ZAPISANE REKORDY:
________________________________________
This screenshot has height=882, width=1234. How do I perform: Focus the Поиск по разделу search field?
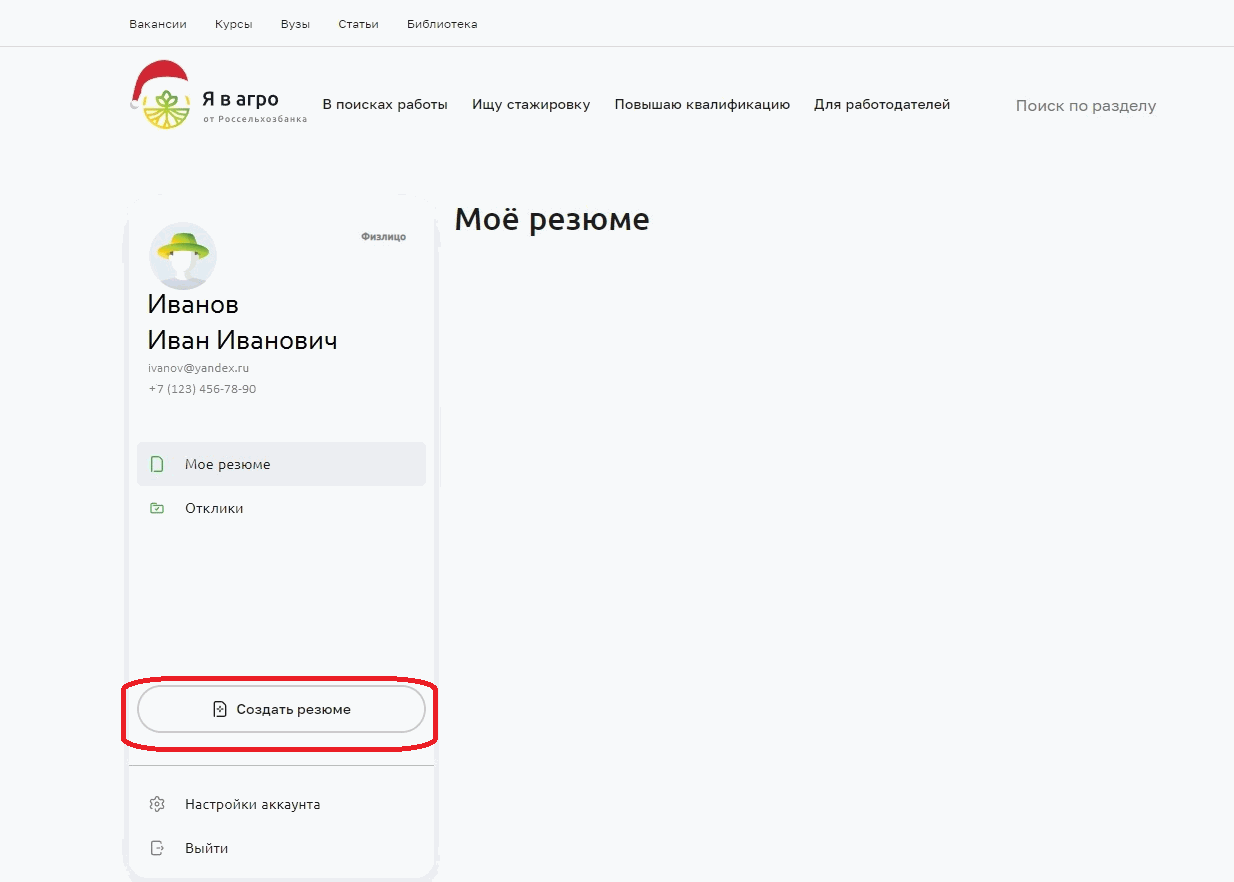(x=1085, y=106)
________________________________________
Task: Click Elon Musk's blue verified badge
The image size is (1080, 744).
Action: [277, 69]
________________________________________
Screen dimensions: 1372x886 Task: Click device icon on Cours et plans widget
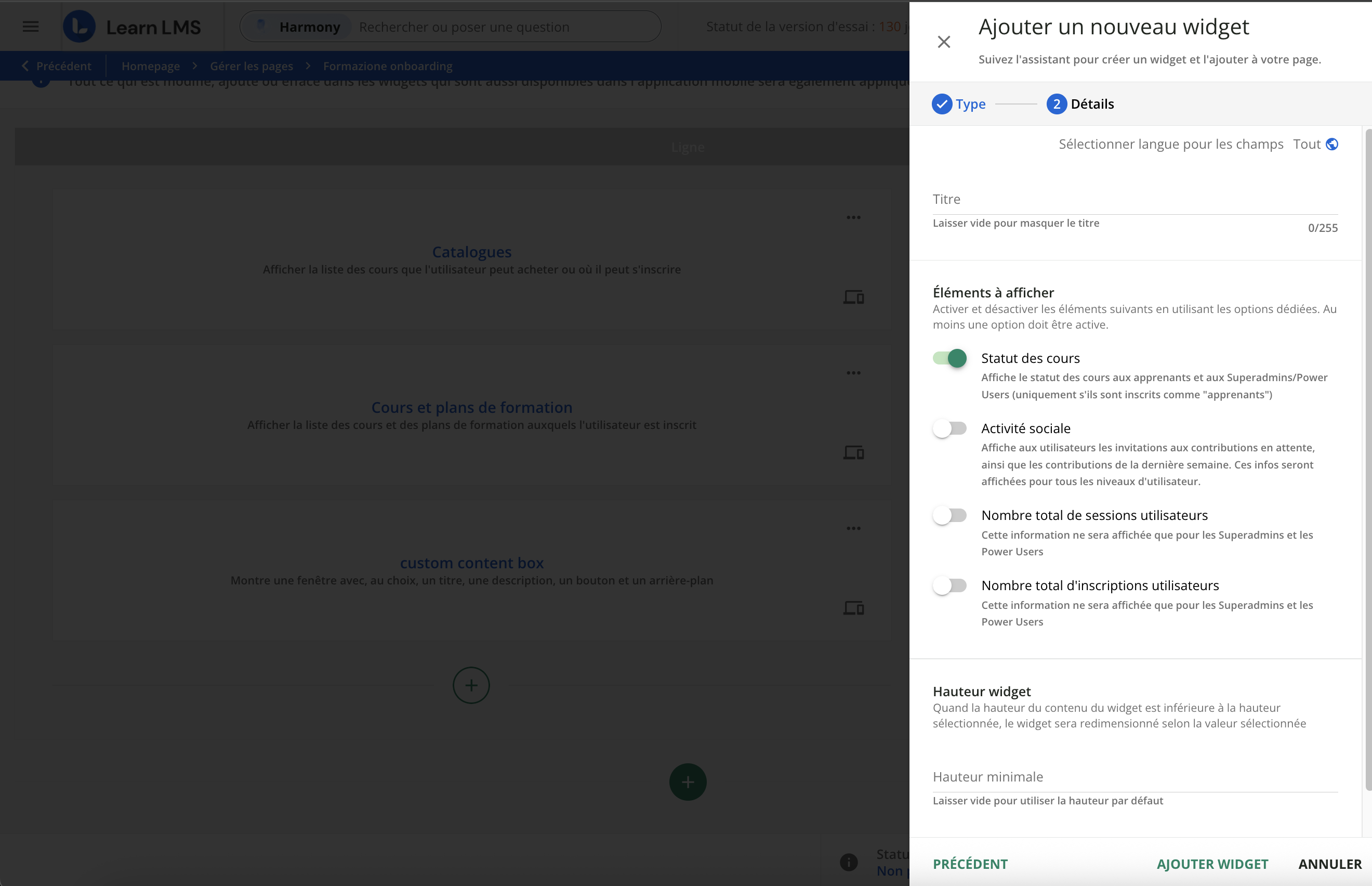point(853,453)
________________________________________
ZADANE POLECENIE: Powtórz bez zmian wiersze od tego, w którym jest „Task: Click Elon Musk's blue verified badge”, aż do wiersza z „Action: [277, 69]” włącznie.

WYKONANE ZADANIE:
Task: Click Elon Musk's blue verified badge
The image size is (1080, 744).
Action: [277, 69]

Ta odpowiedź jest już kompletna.